MCP for internal operations
HR, finance, compliance, procurement, delivery: whenever a user needs to query several tools and chain actions together, MCP avoids multiplying interface-specific or model-specific integrations.
The benefits of Model Context Protocol for a company
A standard instead of a disposable integration
MCP reduces the risk of being locked into an implementation that is too tightly tied to a single provider. The official specification emphasizes this open and composable approach.
Better connector reuse
A well-designed MCP server can be used in multiple contexts: internal assistant, support interface, sales agent, ChatGPT environment, or any other compatible host. This is what changes the ROI of AI projects.
Cleaner governance
MCP is not just a technical topic. The official documentation recommends OAuth 2.1 to protect sensitive resources, especially in remote and enterprise environments. Who can access what, which actions are tracked, which permissions are in place: this framework is built into the protocol.
Interfaces beyond text
The MCP Apps extension aims to standardize interactive interfaces: UI resources, bidirectional communication, and iframe sandboxing. AI can respond with a form, a dashboard, or a lightweight business interface, not just text.
MCP and security: the point you should not miss
Many people see MCP as a connectivity topic. It is also an application security topic.
The official documentation states that authorization is mandatory as soon as an MCP server handles user data, administrative actions, or audit requirements. For remote servers, the authorization flow follows OAuth 2.1.
In practical terms, you need to think about minimum permissions, logging, read/write separation, role-based control, and review of exposed actions. The reference servers published in the MCP ecosystem are explicitly presented as educational examples, not production-ready solutions.

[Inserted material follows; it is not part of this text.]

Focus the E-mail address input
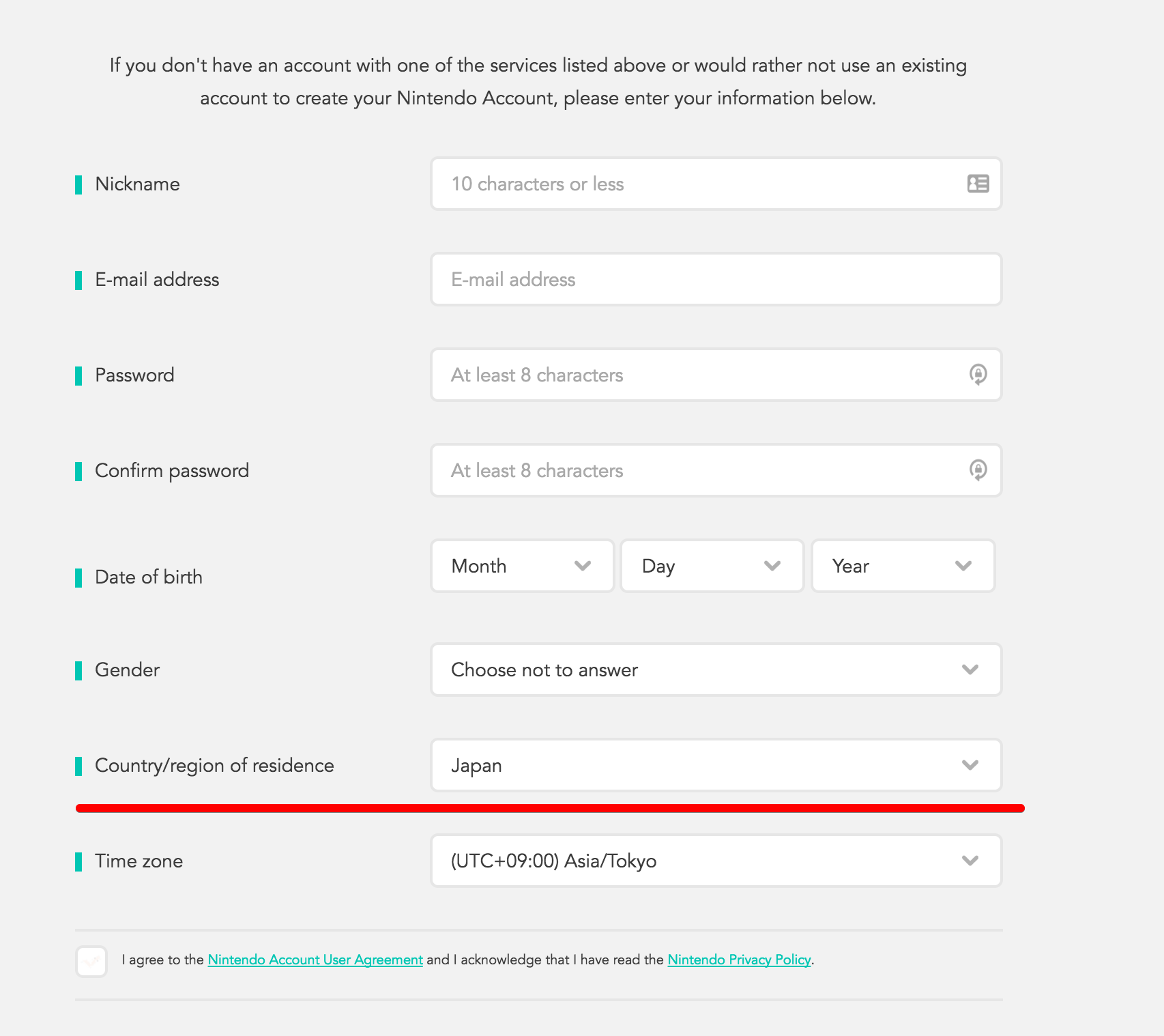Image resolution: width=1164 pixels, height=1036 pixels. 716,279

How to start an MCP project: 4 steps
1. Choose a clear use case
Querying a CRM, searching a knowledge base, creating a task in a project tool, querying a product catalog. The right use case combines visible business value with a manageable level of risk.

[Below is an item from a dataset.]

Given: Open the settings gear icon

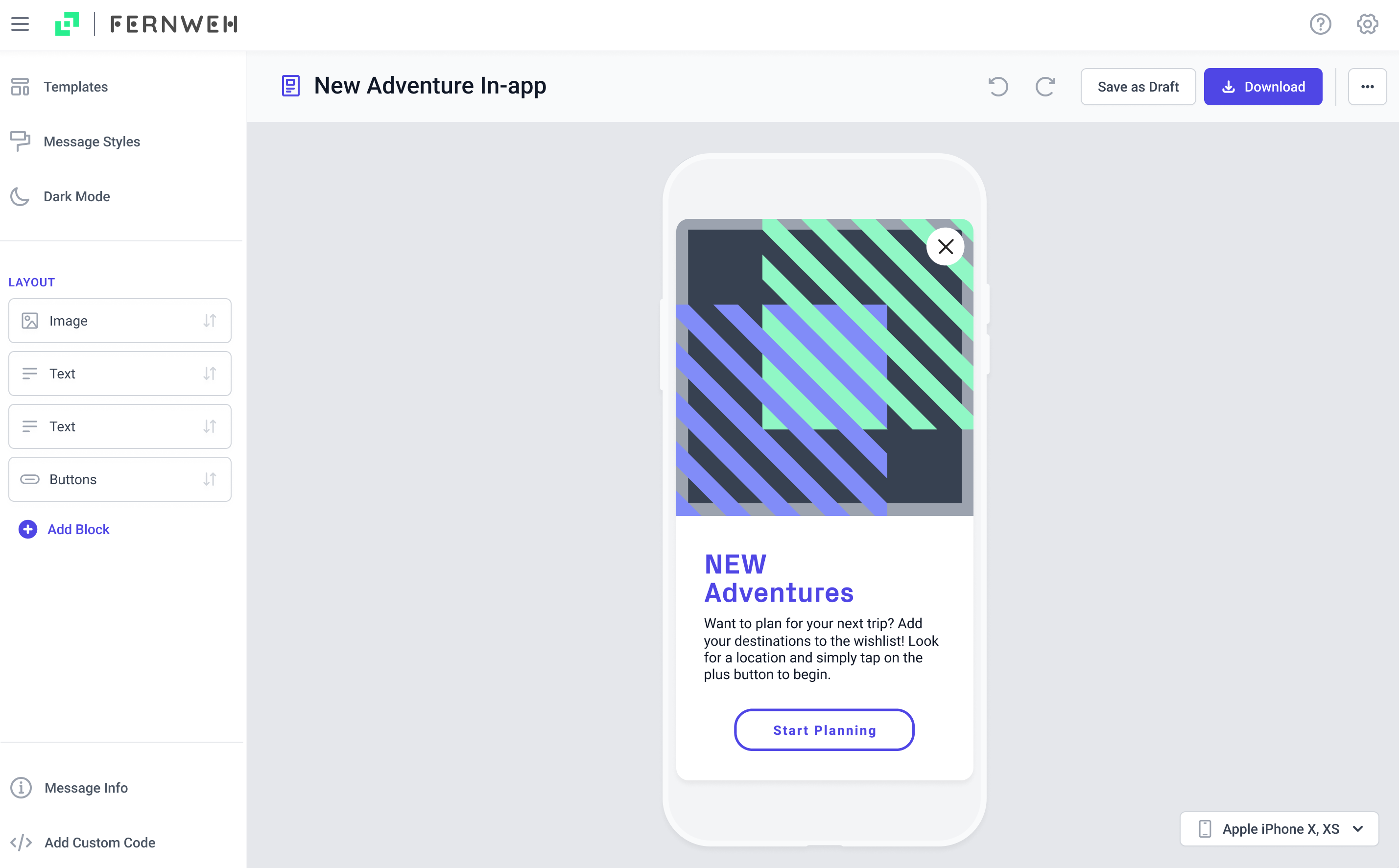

2. Expose only the right capabilities
An MCP server is not meant to mirror a raw API in its entirety. It should expose useful, understandable, and governed actions, not an unlimited technical surface.
3. Secure before expanding
As soon as sensitive data or write actions are involved, integrate authentication, authorization, traceability, and access review. Protecting every action is essential.

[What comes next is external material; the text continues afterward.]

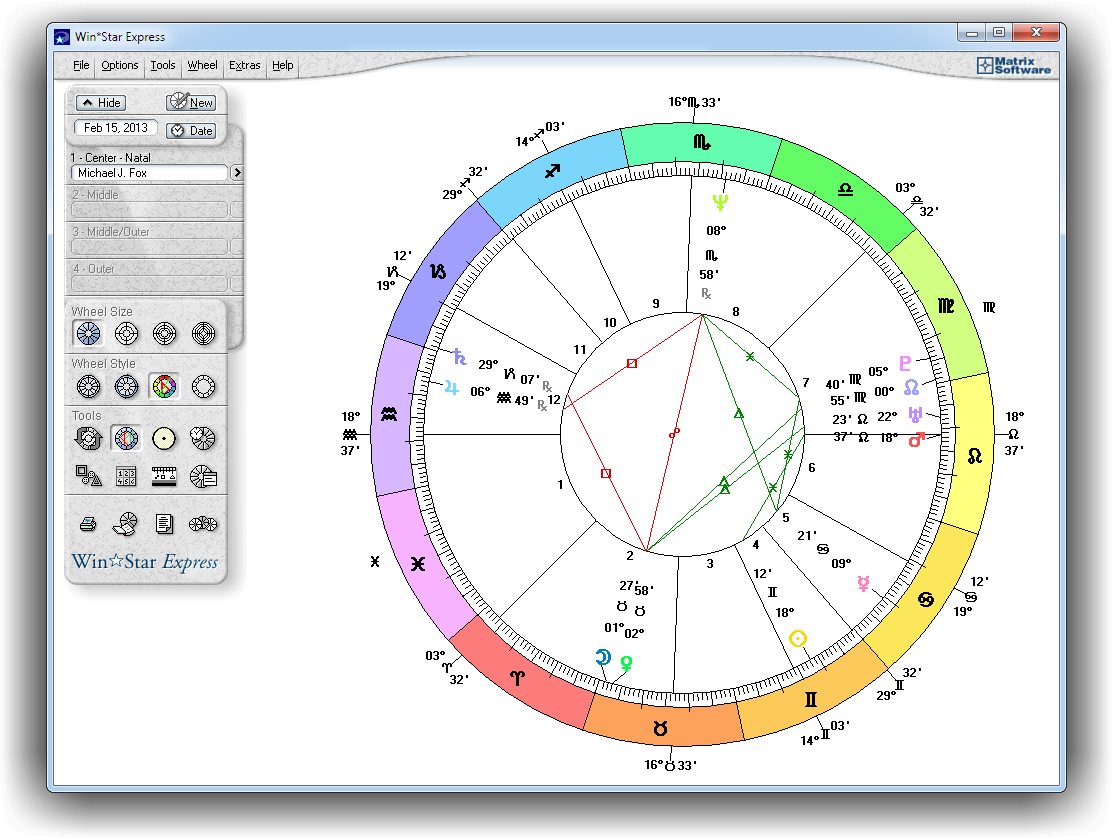
Task: Expand the chart selector beside Michael J. Fox
Action: pos(237,172)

4. Think about reuse from day one
The real benefit of MCP appears when the same connector supports several experiences. That is what allows you to reuse integration work instead of rebuilding it for every new project.
MCP in 2026: infrastructure layer or passing trend?
The signals point to an infrastructure layer that is starting to stabilize. The official specification continues to evolve, a registry and reference servers are maintained by the ecosystem, and OpenAI has announced in ChatGPT Enterprise the ability to build, test, and publish MCP connectors with both read and write capabilities.
For a company, the question is no longer « how do we plug a chatbot into our data? » It is how to build an architecture where AI can access the right context, within the right scope, with the right level of control.
Conclusion
In 2026, Model Context Protocol provides an answer to a concrete problem: how to connect AI cleanly to business tools without rebuilding an integration every time.
The value is twofold: simplifying connections between models and information systems, and creating a serious framework for security and governance.
The right reflex is not to « do MCP » just to follow a trend. It is to identify a high-value use case, build a well-scoped connector, and then industrialize it. That is often the moment when AI stops being a demo and starts producing real results.